HP, IBM, Microsoft, Oracle, Cisco, Google e SAP. As sete multinacionais que formam as megacorporações do segmento de TI devem voltar a se unir na visão do chairman do Gartner, Donald Feinberg, que abriu a 14ª Conferência do instituto “O Futuro da TI”, nesta terça-feira, 15/09, realizada na cidade de São Paulo até quinta-feira, 17/09. “A HP comprará a Microsoft e não ao contrário”, profetiza o analista que previu a fusão entre Oracle e Sun seis meses antes da concretização do negócio. Quando?

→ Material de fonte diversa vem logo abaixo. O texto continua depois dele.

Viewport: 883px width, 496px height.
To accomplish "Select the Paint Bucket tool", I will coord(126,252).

Feinberg acredita que tal fusão não deve acontecer no mesmo período da Oracle/Sun, mas provavelmente nos próximos 12 ou 18 meses. Ele explica que a prática da consolidação acontece mais entre megaempresas com médias e pequenas, porém, o futuro aponta novas megafusões.
Outra compradora que deve atacar o mercado é a Cisco que pode adquirir a CA ou BMC para completar seu potfólio de gerenciamento de TI e concorrer com a HP ( OpenView) e IBM (Tivoli), além da Oracle que também já tem soluções no segmento.

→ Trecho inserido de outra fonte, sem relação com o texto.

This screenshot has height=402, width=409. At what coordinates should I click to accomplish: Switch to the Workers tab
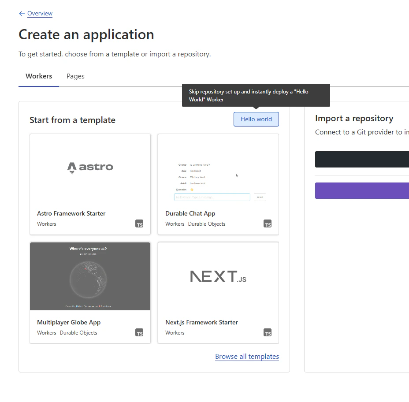click(x=39, y=76)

“A SAP deve comprar Sybase e a Oracle precisaria comprar a Accenture para preencher a lacuna de Serviços, mas o problema é de que a consultoria tem muito foco em soluções SAP, o que não combina com a Oracle”, observa.
A justificativa do analista é de que a partir do momento que o futuro de TI é serviços, as megaempresas precisarão ter tudo ( leia-se infraestrutura, software, storage e serviços). O ecossistema latinoamericano, entretanto, se mantém com integradoras ou desenvolvedoras de software como Softeck, Neoris, Totvs, Tivit e C&iT.

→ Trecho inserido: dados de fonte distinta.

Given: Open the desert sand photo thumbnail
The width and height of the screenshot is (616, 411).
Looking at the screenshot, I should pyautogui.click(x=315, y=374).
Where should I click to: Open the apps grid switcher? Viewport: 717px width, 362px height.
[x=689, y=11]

Diante de tal raciocínio, a sensação é de que não há espaço para empresas de nicho como Google. Nada é tão rígido assim. A consolidação deve manter a quantidade entre cinco e sete empresas, porém, nem todas deverão seguir o mesmo caminho. “O Google não quer comprar empresas, mas ele precisa”, analisa. Ele acrescenta que apesar de tal postura, o Google deve adquirir pequenas e médias empresas que complementam seu portfólio de colaboração (videoconferência, voip, email, framework, intranet) com a comunicação unificada.
A sensação é de que a empresa é sem dúvida nenhuma a referência do cloud computing da internet e telefonia. Mas Feinberg alerta: empresas que atuam só com software livre não devem sobreviver neste novo cenário”. Por outro lado, código aberto é uma das tendências assim como BI e Cloud Computing.